- _What this task involves_
Among the lines below, how many carry the string "agent"? Reply with a number and nothing else.

- _Collected data entries_
===

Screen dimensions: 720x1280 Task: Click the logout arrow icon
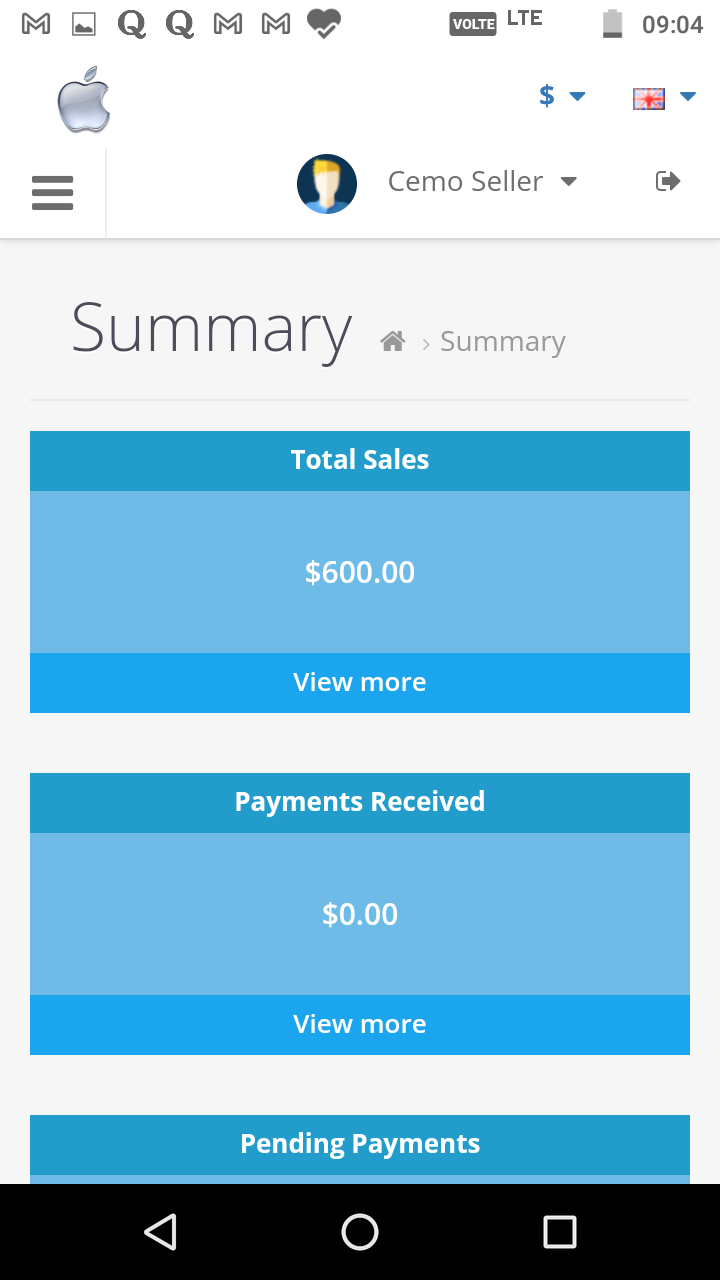click(668, 181)
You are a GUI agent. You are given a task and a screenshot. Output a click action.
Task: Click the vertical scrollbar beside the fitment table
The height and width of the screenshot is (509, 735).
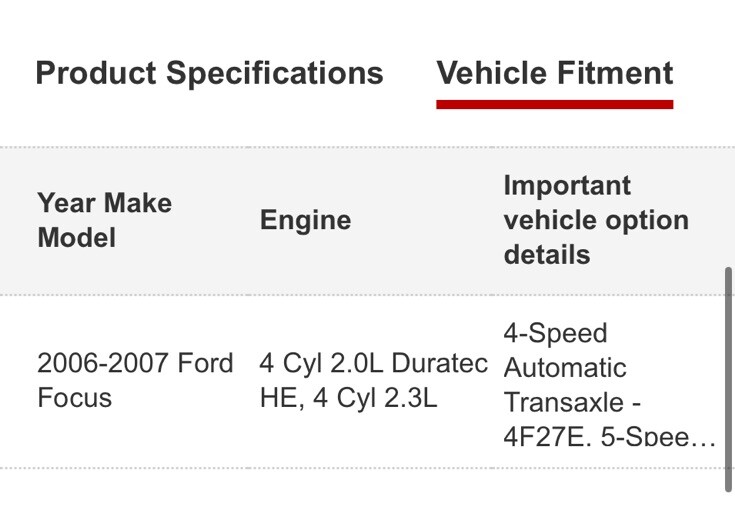pyautogui.click(x=727, y=380)
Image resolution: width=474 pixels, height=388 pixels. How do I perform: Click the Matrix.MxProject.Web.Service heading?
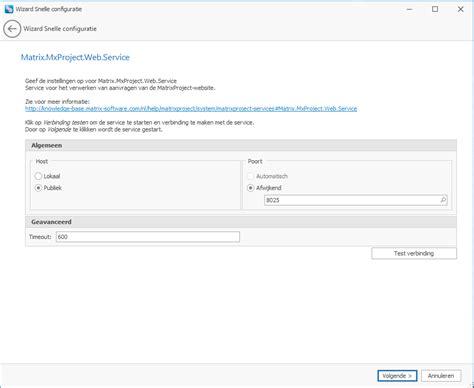click(75, 57)
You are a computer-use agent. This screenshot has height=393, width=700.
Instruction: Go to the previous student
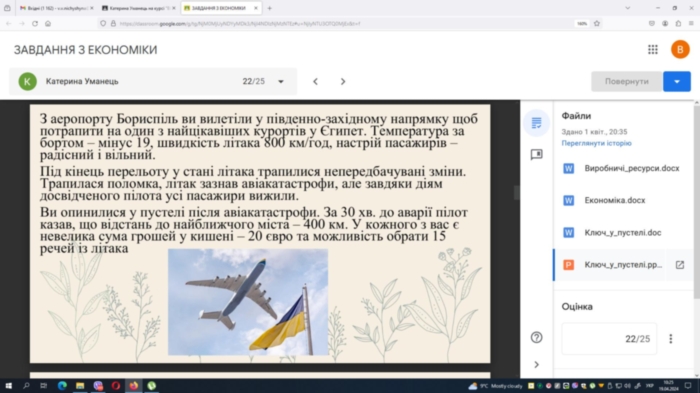(x=315, y=81)
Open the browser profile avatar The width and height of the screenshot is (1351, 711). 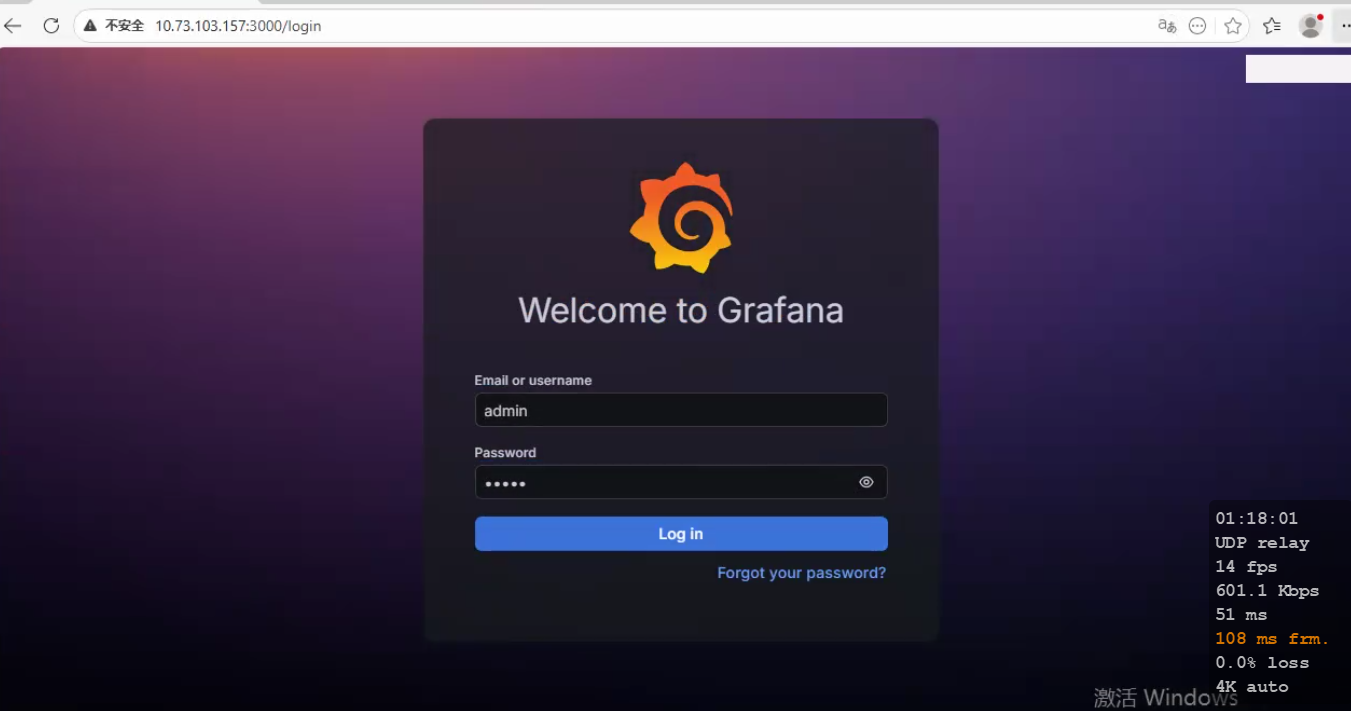[1310, 26]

===

- _Solution below_
2